* Activity: Search the material below for the word "heading" and copy every line in which it occurs.
== == ==
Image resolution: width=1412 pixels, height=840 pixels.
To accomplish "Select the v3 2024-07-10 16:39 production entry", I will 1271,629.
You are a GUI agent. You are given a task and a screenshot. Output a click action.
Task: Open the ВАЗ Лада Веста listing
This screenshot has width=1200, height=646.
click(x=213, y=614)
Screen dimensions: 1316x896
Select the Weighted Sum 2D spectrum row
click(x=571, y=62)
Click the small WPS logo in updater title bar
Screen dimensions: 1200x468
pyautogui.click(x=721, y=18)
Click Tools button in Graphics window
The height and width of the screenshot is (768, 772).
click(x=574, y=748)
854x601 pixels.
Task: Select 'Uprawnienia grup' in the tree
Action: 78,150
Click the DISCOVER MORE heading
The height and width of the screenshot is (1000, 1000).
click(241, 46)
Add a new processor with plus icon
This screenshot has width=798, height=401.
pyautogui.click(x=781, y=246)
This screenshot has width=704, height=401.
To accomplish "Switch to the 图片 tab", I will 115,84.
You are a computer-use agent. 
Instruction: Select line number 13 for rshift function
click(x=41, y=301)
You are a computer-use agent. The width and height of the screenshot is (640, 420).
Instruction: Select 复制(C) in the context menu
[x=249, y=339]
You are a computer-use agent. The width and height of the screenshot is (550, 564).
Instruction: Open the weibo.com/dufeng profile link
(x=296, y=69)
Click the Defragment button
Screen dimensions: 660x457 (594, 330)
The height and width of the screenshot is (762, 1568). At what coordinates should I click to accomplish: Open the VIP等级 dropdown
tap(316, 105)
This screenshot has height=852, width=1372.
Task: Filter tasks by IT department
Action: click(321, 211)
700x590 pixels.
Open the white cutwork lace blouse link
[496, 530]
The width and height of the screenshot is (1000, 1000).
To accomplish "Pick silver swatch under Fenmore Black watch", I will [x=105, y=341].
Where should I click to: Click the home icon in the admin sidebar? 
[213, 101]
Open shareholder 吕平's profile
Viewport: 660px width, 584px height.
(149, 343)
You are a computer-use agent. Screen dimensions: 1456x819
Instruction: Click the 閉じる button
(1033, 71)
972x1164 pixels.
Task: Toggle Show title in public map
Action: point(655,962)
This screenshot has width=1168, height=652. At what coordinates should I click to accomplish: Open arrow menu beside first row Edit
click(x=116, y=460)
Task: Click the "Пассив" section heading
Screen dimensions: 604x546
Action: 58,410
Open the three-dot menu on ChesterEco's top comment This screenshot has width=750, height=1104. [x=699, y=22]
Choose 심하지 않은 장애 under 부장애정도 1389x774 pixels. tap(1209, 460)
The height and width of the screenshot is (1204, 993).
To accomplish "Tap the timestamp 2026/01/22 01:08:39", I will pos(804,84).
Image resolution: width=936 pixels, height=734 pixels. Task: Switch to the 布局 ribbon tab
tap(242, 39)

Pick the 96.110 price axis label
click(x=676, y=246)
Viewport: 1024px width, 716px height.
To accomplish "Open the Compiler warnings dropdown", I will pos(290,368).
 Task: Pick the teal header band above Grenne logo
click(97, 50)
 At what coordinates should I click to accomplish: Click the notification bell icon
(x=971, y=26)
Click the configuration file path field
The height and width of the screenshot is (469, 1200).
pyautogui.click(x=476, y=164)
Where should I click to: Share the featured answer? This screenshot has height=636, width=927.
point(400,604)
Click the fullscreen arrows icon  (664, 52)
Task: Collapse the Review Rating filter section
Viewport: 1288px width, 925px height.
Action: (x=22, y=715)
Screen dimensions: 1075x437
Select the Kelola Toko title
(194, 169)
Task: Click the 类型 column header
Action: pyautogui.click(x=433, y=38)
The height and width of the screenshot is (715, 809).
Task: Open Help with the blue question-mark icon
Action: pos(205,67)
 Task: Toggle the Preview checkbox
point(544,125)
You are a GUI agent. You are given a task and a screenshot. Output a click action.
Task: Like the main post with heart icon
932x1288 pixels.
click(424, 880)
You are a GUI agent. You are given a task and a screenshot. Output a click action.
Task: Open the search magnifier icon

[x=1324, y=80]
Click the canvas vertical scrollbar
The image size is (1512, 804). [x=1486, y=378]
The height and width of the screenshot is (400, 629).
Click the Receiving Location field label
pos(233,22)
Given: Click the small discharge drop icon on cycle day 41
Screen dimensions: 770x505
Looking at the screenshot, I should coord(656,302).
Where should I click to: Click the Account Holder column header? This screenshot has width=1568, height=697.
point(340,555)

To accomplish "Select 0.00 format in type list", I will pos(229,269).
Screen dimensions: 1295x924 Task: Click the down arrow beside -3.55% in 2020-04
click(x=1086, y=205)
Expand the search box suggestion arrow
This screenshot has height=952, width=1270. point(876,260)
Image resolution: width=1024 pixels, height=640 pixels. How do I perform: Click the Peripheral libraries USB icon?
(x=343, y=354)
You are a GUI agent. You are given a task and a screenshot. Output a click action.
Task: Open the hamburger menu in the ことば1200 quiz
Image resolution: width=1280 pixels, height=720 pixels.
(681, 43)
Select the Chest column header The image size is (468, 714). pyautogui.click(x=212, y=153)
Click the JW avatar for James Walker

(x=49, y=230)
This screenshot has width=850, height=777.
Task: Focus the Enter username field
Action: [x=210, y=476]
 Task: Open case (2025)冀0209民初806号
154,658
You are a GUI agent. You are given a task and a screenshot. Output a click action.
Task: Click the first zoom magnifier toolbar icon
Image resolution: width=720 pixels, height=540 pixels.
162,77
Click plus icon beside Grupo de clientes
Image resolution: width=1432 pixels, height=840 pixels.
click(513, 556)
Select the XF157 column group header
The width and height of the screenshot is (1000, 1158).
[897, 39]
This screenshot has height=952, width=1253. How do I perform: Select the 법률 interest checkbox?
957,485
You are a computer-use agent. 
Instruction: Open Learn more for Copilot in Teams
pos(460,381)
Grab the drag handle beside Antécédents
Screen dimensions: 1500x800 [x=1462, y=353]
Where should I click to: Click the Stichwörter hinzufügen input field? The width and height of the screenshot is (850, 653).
== == ==
* Expected answer:
Click the DISCOVER MORE heading
Task: Click the "Пассив" section heading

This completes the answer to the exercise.